WHEATON, Md. - Police officers across the United States are on high alert after the fatal shootings of officers in Dallas and Baton Rouge. Policing in today's world has turned stressful for many cops who see themselves as targets.
To get a better understanding of how officers are coping on the job, FOX 5 went on a ride along with a Montgomery County police officer.
Officer Jonathan Morley has been on the job for just over three years. He is a Rockville High School and University of Maryland graduate. He is also a member of the National Guard.
We were in his cruiser for just a few minutes when we got the first call – a minor fender bender on Georgia Avenue involving a couple with an infant in a car seat. The worried parents wanted the baby checked out.
Back in the cruiser, we talked about the recent assault on law enforcement in Louisiana.
"It upsets me and it just makes me angry because the vast majority of us, we go out there and we patrol these neighborhoods,” he told us. “I don’t think a lot of these officers on the road, unless they are veterans, really know what they are supposed to do in those situations.”
As we rode along, we talked about what it is like to be a cop today.
"You are really never off duty doing this job, especially when you have a take-home car like this,” Morley said. “Even when you are not working, everybody knows who you are, what you do, where you live.
Our second call took us to a house in Wheaton where a woman called 911 to say she was worried about human trafficking. Officer Morley suspected she was having some mental health issues, and after making sure she was okay, we were back on the road.
“Just check her welfare, make sure she is all right and go on to the next one,” said Morley.
Our third call was far more serious. Two cars collided near Connecticut Avenue and Veirs Mill Road. In one of those vehicles was a baby in a car seat. The air bags deployed and the parents wanted the baby checked out.
Morley has had a body camera for a few months. Although he was apprehensive about using it at first, he now likes it.
“Honestly, I do like having it,” he said. “If I’m on a call, I don’t see everything with my own eyes.”
With every cell phone now equipped with a camera, Morley said he expects to be photographed at every stop. But what concern him are the people who turn on a camera and then try to goad him into something confrontational.
“The cell phone doesn’t get the whole side of the story,” Morley said. “It only takes where they started videotaping. It doesn’t take what led up to that.”

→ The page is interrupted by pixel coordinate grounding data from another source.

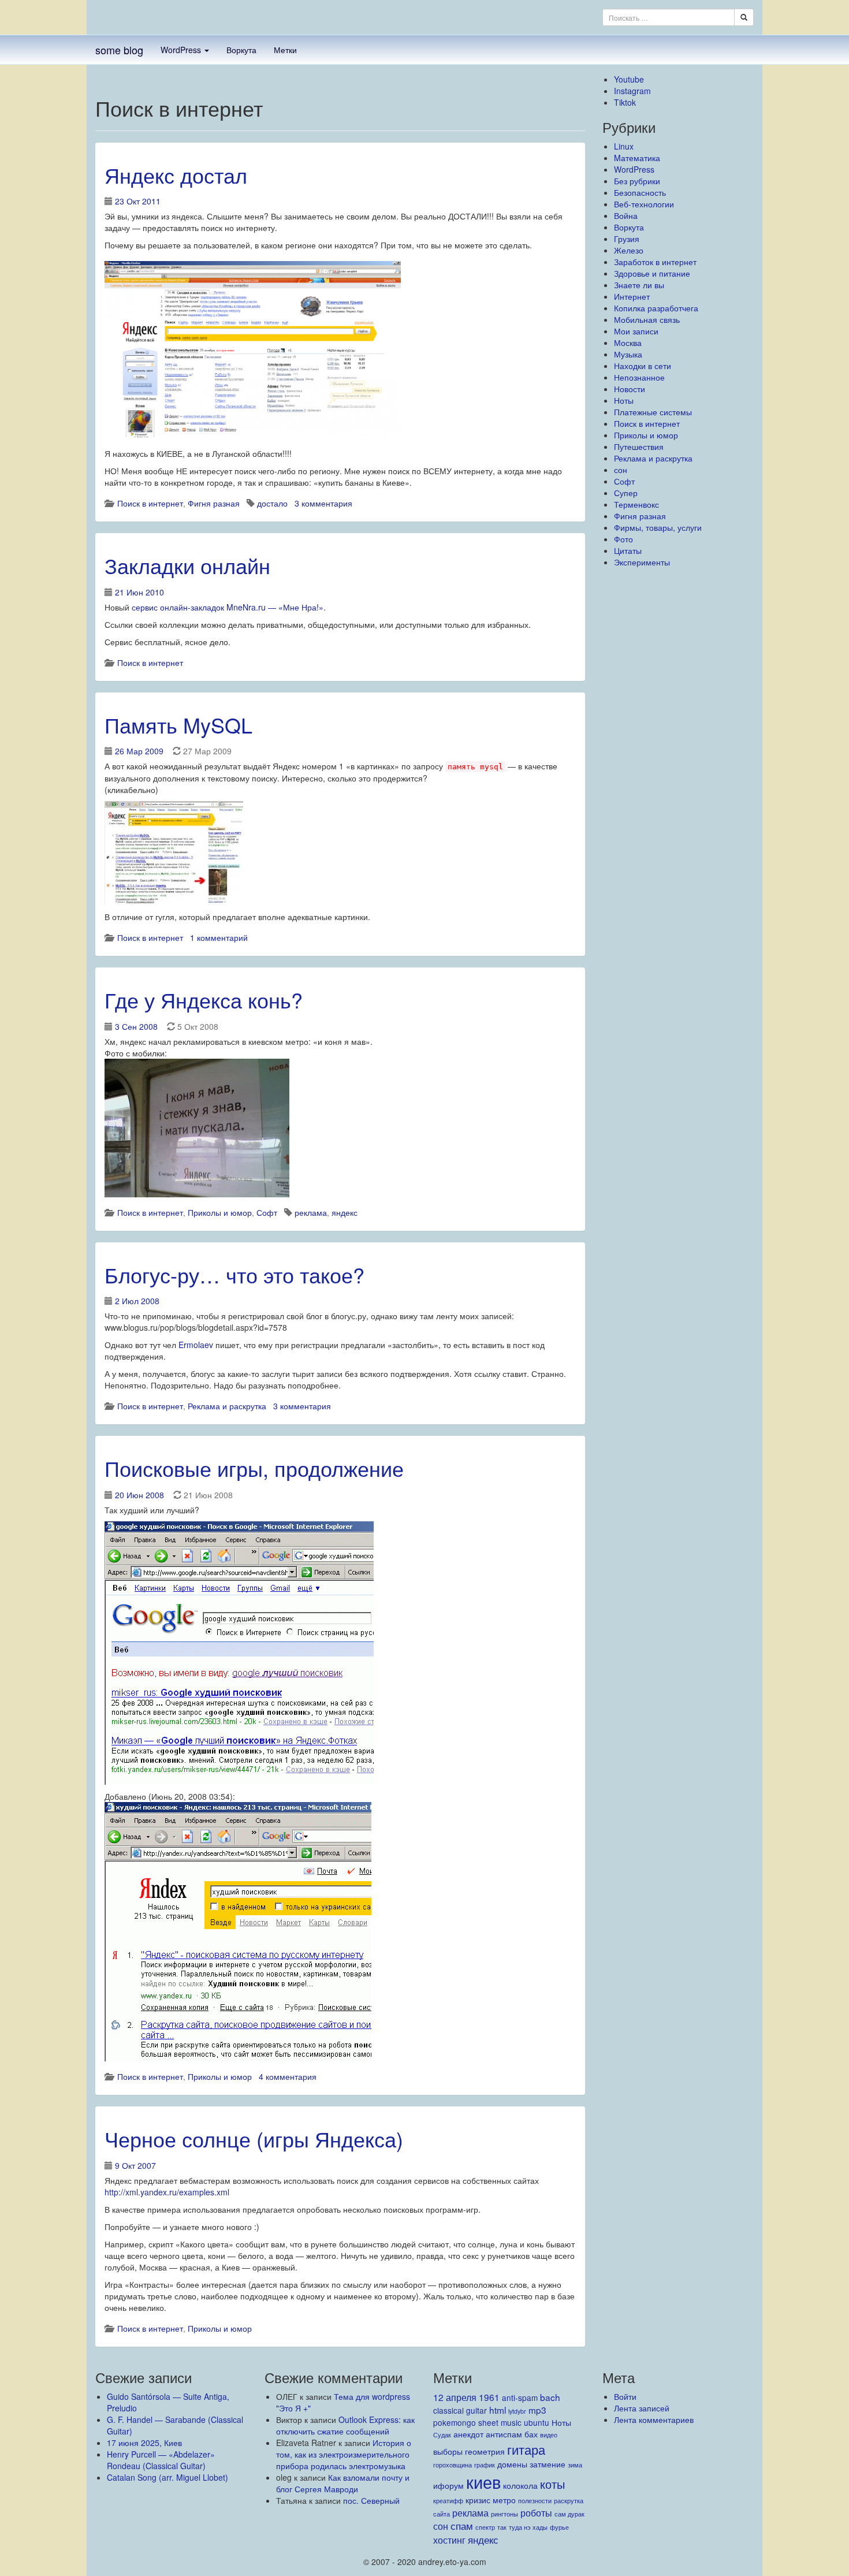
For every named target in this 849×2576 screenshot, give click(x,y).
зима (575, 2464)
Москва (628, 342)
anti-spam (520, 2397)
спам (461, 2525)
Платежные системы (653, 412)
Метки (285, 49)
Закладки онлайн (187, 565)
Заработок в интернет (655, 261)
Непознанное (639, 377)
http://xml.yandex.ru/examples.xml (167, 2192)
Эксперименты (642, 562)
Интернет (632, 296)
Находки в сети (642, 365)
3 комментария (323, 503)
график (484, 2464)
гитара (526, 2449)
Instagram (632, 90)
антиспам (504, 2434)
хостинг (449, 2539)
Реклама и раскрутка (227, 1406)
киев (483, 2481)
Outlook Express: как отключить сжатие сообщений (345, 2425)
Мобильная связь (647, 319)
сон (620, 469)
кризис (478, 2500)
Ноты (624, 400)
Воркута (241, 49)
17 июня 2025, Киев (144, 2442)
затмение (547, 2464)
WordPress (182, 49)
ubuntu (536, 2422)
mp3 (537, 2409)
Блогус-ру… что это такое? (234, 1274)
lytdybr (517, 2411)
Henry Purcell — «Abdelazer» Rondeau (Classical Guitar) (161, 2459)
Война (626, 215)
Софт (266, 1212)
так (502, 2527)
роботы (536, 2512)
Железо (628, 250)
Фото (623, 539)
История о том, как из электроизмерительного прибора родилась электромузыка (343, 2454)
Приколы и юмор (220, 1212)
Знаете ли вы (639, 285)
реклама (311, 1212)
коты (552, 2484)
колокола (520, 2485)
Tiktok (625, 102)
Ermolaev (195, 1344)
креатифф (448, 2500)
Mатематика (637, 157)
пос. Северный (371, 2500)
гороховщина (452, 2464)
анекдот (468, 2434)
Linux (624, 146)
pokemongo (454, 2422)
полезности (535, 2500)
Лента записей (641, 2408)
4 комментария (287, 2076)
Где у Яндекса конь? (204, 999)
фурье (559, 2527)
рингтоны (504, 2514)
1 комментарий (219, 937)
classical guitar (460, 2410)
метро (504, 2500)
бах (531, 2434)
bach (550, 2397)
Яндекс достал (176, 174)
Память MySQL (178, 724)
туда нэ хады (528, 2527)
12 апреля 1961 (466, 2397)
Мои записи (636, 331)
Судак (442, 2434)
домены (512, 2464)
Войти (625, 2396)
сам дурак (569, 2514)
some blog (119, 49)
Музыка (628, 354)
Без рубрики (637, 181)
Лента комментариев (654, 2419)
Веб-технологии (644, 204)
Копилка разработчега (656, 308)
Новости (629, 388)
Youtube (629, 79)
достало (272, 503)
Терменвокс (636, 504)
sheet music (500, 2422)
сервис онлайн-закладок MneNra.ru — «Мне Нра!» (227, 607)
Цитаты (628, 550)
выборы (448, 2451)
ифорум (448, 2485)
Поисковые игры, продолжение (254, 1468)
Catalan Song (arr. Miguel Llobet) (167, 2477)
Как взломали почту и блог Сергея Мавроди (342, 2483)
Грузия (626, 238)
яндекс (345, 1212)
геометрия (485, 2451)
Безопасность (640, 192)
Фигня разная (214, 503)
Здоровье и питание (652, 273)
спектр (485, 2527)
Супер (626, 492)
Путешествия (639, 446)
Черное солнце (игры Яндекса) (254, 2138)
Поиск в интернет (150, 503)
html (497, 2409)
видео (548, 2434)
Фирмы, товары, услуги (658, 527)
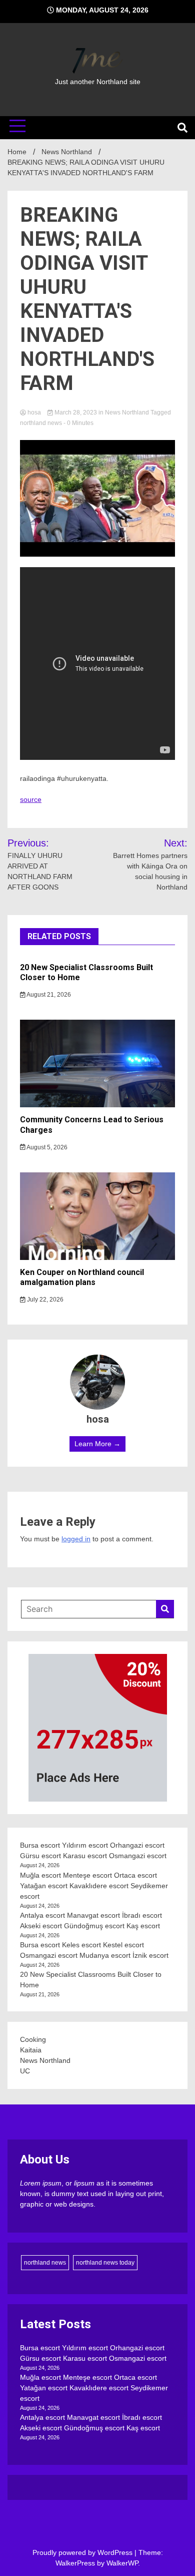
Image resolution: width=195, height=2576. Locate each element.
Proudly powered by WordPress (83, 2552)
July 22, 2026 (45, 1299)
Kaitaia (31, 2050)
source (31, 799)
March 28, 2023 (75, 412)
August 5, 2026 (47, 1147)
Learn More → (97, 1444)
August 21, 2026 (48, 994)
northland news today (105, 2262)
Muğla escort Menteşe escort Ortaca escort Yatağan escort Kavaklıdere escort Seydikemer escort (94, 1885)
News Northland (127, 412)
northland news (41, 422)
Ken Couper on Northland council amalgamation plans (82, 1277)
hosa (34, 412)
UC (25, 2071)
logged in (76, 1539)
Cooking (33, 2039)
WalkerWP (122, 2563)
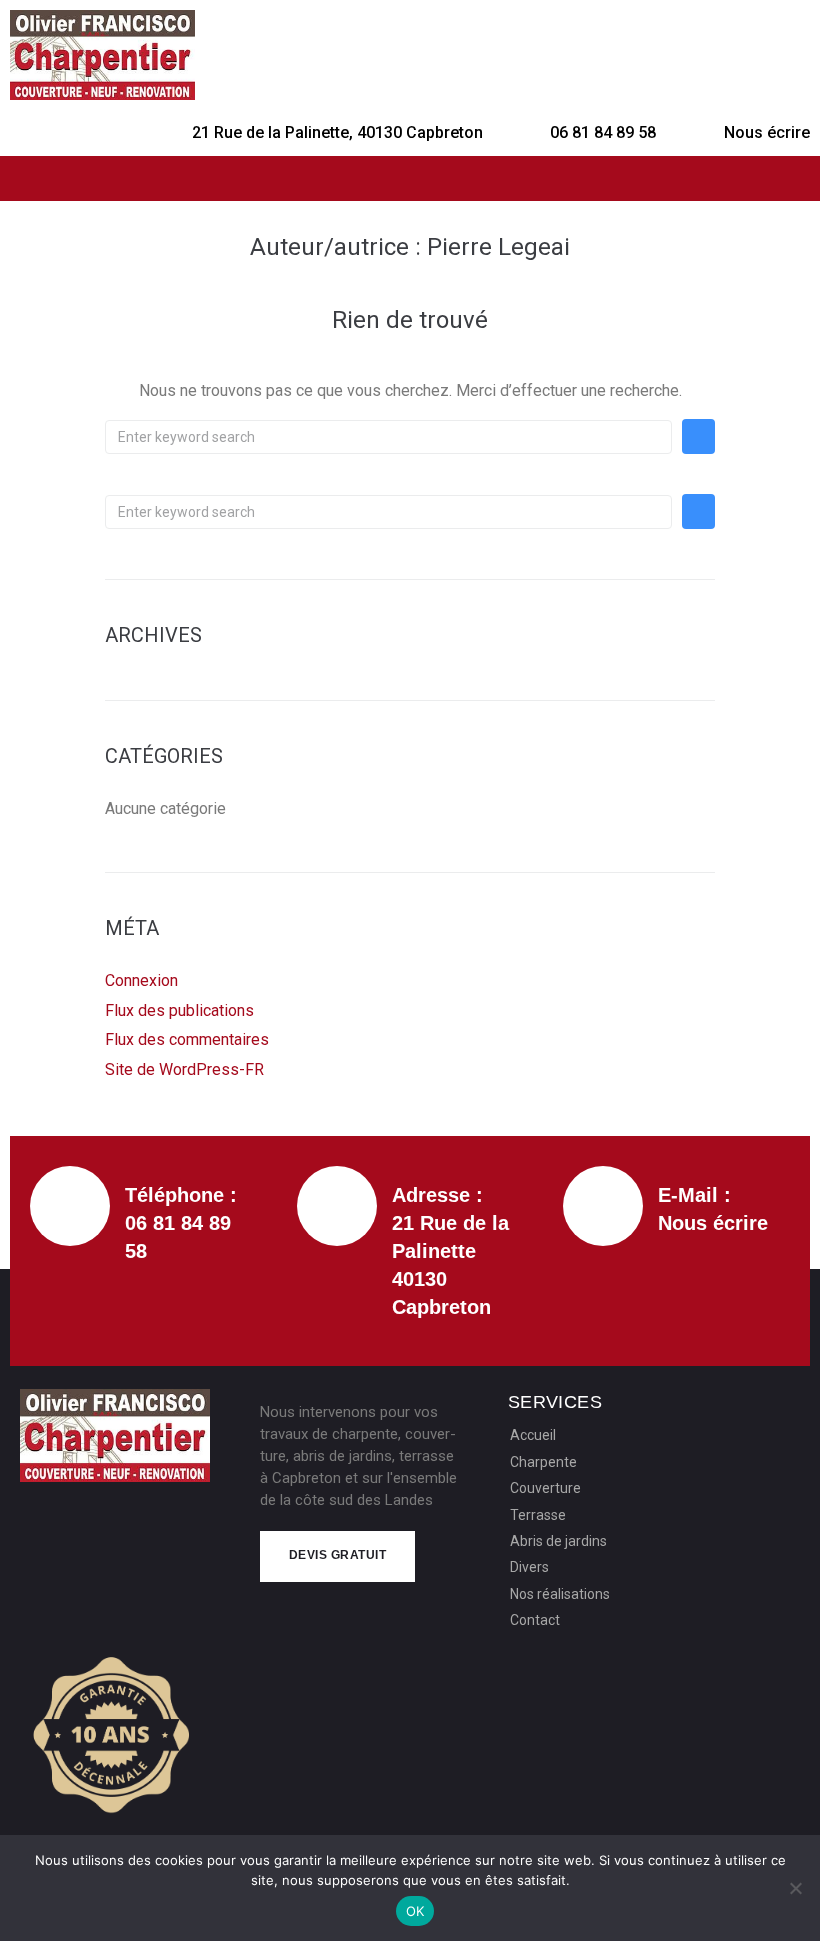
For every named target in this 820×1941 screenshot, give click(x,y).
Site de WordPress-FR (184, 1069)
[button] (410, 178)
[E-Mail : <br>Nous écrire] (603, 1206)
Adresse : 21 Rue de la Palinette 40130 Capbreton (450, 1251)
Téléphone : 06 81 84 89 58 (181, 1223)
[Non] (795, 1888)
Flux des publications (179, 1010)
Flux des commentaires (187, 1039)
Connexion (141, 980)
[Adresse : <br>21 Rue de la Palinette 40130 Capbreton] (337, 1206)
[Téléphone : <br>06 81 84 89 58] (70, 1206)
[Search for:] (388, 437)
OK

Since the shootings in Dallas and Baton Rouge, Morley said he is getting more people thanking him for his service. It is something he appreciates. But more so, this cop said he wants people to talk to him and don't be afraid to say hello.
“If people would come up and like to speak to me, I would love that,” he said. “It helps me get through the day and it helps build relationships with the community. I would say 90 percent of my interactions with people every day are goodwilled.”
Our fourth call of the day was a 911 disconnect. It was nothing serious, only a misdial by a receptionist. Just another day on the job.